**TASK STATEMENT**.
Repeat exactly the lines of the listing from the line containing "980x521 pixels." through its last line, and nothing beyond them.

**TASK MATERIAL**.
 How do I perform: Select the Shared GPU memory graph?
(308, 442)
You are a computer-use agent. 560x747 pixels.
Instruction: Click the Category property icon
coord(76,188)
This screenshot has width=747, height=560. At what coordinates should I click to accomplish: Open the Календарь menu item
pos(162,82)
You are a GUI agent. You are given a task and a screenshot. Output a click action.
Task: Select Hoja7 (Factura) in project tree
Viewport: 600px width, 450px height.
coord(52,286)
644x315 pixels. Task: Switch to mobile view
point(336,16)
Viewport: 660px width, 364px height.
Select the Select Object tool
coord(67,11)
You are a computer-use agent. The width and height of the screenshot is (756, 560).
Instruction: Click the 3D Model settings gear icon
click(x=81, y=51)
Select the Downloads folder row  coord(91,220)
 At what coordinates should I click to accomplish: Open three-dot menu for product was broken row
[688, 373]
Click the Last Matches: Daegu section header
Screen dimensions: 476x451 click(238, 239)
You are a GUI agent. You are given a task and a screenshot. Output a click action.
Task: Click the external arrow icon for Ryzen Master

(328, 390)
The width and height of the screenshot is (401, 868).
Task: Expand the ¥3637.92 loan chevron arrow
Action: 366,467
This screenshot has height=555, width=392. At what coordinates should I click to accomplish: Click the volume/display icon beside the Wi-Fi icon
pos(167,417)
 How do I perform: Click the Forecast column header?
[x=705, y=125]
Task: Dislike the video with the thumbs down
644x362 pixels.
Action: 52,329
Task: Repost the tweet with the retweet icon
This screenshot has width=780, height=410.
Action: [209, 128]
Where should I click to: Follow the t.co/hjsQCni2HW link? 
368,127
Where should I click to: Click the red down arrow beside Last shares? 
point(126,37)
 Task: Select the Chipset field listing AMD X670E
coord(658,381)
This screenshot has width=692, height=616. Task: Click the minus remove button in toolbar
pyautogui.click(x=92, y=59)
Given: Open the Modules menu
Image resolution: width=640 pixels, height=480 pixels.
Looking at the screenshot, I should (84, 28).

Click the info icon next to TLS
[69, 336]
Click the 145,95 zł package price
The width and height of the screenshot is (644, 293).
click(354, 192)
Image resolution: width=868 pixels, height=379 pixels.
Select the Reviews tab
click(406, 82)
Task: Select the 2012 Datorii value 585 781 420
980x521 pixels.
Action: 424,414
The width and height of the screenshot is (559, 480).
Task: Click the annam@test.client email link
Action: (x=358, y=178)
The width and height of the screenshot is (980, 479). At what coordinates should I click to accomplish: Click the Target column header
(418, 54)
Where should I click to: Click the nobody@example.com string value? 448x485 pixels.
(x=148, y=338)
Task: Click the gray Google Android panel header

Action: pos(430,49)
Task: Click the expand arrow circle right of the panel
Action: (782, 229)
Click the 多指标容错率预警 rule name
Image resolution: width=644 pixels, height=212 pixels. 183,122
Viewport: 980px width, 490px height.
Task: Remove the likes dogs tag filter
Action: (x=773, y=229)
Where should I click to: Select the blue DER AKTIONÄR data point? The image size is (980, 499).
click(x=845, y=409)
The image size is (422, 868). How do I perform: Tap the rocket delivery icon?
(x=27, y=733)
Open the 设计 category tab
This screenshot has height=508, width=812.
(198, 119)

**WRITTEN ANSWER**.
980x521 pixels.
Action: 424,414
The width and height of the screenshot is (559, 480).
Task: Click the annam@test.client email link
Action: (x=358, y=178)
The width and height of the screenshot is (980, 479). At what coordinates should I click to accomplish: Click the Target column header
(418, 54)
Where should I click to: Click the nobody@example.com string value? 448x485 pixels.
(x=148, y=338)
Task: Click the gray Google Android panel header

Action: pos(430,49)
Task: Click the expand arrow circle right of the panel
Action: (782, 229)
Click the 多指标容错率预警 rule name
Image resolution: width=644 pixels, height=212 pixels. 183,122
Viewport: 980px width, 490px height.
Task: Remove the likes dogs tag filter
Action: (x=773, y=229)
Where should I click to: Select the blue DER AKTIONÄR data point? The image size is (980, 499).
click(x=845, y=409)
The image size is (422, 868). How do I perform: Tap the rocket delivery icon?
(x=27, y=733)
Open the 设计 category tab
This screenshot has height=508, width=812.
(198, 119)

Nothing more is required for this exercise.